As leader of the FIAC, Puig´s priority was to improve the international projection of Spanish cycling. He scheduled language courses for Spanish technicians to enter in the international arbitration and promoted people he trusted in all spheres of world cycling. In August 1981 he was elected president of the FIAC, surpassing the British voting Eileen Gray. “For the first time in the history of cycling, one Spanish in an important international a charge”.
The presidency of the FIAC automatically made Puig vicepresident of the UCI, but a succession of events prevented to retain both of his positions for too long. That same year, the ICU president, Adriano Rodoni, who had that charge for 23 years, resigned because of his poor health. Louis Perfetta was expected to succeed, but the Swiss leader died that summer.
Some days after, Luis Puig prepared his candidacy for president of the UCI. His opponent was the Luxembourg Josy Esch, president of the IFTF, whom he defeated in the second round of voting, after a draw of fourteen votes in the first round. “For the first time Spain leads 164 countries, and there is a Spanish sitting at the UCI´s headquarters “. Puig became, at the age of 66, the highest authority of the world cycling and the second Spanish to chair an international federation after Carmelo Belda, who had led the Valencian Pilota.
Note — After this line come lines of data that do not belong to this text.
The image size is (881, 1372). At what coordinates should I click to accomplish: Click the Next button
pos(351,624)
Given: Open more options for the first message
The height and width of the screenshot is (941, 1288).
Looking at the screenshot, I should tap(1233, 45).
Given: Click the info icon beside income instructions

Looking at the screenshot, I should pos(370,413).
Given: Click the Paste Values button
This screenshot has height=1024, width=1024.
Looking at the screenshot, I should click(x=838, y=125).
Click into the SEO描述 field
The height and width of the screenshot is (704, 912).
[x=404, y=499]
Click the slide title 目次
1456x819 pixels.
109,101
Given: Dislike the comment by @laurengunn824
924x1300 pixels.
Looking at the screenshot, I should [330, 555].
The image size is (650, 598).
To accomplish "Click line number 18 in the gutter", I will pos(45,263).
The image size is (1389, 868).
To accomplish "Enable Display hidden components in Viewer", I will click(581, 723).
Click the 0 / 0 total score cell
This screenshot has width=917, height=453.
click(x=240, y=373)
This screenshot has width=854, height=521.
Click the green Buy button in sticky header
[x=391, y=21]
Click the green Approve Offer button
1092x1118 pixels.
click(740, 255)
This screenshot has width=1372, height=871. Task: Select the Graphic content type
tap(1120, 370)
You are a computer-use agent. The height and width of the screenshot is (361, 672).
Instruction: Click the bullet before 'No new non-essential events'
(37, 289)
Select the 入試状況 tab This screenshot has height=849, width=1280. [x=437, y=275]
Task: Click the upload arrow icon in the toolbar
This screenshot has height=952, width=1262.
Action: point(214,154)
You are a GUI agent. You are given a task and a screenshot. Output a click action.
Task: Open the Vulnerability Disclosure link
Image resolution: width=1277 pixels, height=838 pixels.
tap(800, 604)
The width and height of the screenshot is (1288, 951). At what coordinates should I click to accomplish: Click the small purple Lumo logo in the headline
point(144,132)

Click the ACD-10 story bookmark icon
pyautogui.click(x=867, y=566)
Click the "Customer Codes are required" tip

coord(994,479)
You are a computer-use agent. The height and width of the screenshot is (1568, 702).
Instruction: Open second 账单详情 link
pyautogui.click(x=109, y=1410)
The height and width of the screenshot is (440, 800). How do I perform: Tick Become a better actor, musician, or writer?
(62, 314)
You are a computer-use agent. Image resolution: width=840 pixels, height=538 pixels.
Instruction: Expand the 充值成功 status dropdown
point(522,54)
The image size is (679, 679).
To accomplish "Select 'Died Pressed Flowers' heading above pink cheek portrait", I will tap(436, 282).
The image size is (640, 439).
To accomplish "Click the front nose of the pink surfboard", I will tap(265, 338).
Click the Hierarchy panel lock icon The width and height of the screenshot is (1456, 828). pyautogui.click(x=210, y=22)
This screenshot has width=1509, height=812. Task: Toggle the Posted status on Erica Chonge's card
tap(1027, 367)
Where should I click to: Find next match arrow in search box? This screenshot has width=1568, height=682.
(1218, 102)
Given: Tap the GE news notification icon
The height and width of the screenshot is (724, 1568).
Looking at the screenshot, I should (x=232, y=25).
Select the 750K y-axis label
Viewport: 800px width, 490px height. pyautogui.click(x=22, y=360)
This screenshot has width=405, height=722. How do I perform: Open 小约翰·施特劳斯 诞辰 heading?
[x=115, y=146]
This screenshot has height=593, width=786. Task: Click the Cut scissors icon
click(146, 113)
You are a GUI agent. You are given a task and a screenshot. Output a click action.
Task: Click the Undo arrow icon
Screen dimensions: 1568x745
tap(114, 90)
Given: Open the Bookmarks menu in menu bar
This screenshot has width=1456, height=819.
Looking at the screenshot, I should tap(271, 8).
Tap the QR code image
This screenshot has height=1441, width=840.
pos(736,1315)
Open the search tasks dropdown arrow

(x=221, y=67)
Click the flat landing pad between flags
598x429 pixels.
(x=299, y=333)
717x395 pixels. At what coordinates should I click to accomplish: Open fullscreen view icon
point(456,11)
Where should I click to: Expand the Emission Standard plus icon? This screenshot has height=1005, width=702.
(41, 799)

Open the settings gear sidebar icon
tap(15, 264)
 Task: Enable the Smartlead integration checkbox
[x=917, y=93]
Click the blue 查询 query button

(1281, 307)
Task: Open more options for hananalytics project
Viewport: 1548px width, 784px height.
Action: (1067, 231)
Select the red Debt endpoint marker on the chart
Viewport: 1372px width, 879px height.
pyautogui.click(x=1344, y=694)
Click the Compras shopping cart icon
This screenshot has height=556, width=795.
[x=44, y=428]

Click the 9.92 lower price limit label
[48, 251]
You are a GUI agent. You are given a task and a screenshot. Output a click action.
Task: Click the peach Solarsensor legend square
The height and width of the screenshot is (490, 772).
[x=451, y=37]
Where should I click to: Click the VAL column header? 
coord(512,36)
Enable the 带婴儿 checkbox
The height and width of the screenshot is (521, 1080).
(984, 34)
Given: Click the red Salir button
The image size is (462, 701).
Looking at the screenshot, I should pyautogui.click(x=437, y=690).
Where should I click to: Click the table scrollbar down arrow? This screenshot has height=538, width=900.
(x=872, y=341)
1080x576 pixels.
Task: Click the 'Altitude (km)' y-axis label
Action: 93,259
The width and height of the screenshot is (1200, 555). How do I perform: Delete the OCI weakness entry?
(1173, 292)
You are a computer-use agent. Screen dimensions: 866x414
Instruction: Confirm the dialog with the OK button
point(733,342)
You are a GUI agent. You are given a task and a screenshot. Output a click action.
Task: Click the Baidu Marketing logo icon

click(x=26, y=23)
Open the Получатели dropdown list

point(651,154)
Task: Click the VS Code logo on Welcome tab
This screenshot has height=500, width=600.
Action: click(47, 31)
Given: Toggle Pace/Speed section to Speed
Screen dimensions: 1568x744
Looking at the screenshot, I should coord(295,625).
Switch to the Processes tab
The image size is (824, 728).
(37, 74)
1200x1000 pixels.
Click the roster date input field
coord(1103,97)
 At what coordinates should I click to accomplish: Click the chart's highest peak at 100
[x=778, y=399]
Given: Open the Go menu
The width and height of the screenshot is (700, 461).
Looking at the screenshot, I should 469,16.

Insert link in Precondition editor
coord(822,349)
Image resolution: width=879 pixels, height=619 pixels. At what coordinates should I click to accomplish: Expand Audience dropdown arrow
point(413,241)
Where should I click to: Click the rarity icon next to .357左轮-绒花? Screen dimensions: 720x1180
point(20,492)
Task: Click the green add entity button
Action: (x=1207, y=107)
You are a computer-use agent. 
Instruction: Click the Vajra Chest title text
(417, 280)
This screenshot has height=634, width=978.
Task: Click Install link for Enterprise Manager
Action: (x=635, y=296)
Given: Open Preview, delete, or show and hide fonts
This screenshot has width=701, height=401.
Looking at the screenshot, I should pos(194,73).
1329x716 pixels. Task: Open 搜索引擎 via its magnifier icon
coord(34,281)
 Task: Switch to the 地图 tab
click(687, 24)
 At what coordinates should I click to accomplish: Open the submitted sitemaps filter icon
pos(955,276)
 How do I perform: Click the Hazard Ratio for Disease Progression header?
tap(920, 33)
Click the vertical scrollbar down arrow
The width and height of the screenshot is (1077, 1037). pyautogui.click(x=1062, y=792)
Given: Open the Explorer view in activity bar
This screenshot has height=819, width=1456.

Puig chaired the UCI from 1981 until his death in 1990 and was reelected in 1985 and 1989. He strengthened the collaboration between the IFTF and the FIAC and promoted open tours, where bikers of both generations could be registered, inaugurating therefore a new era in world cycling. When he accepted the charge, King Juan Carlos I received him and said: “Just a tip, your responsibility is the country’s image.”Four years later, after the first reelection, Puig sent a telegram to the king: “I have fulfilled.”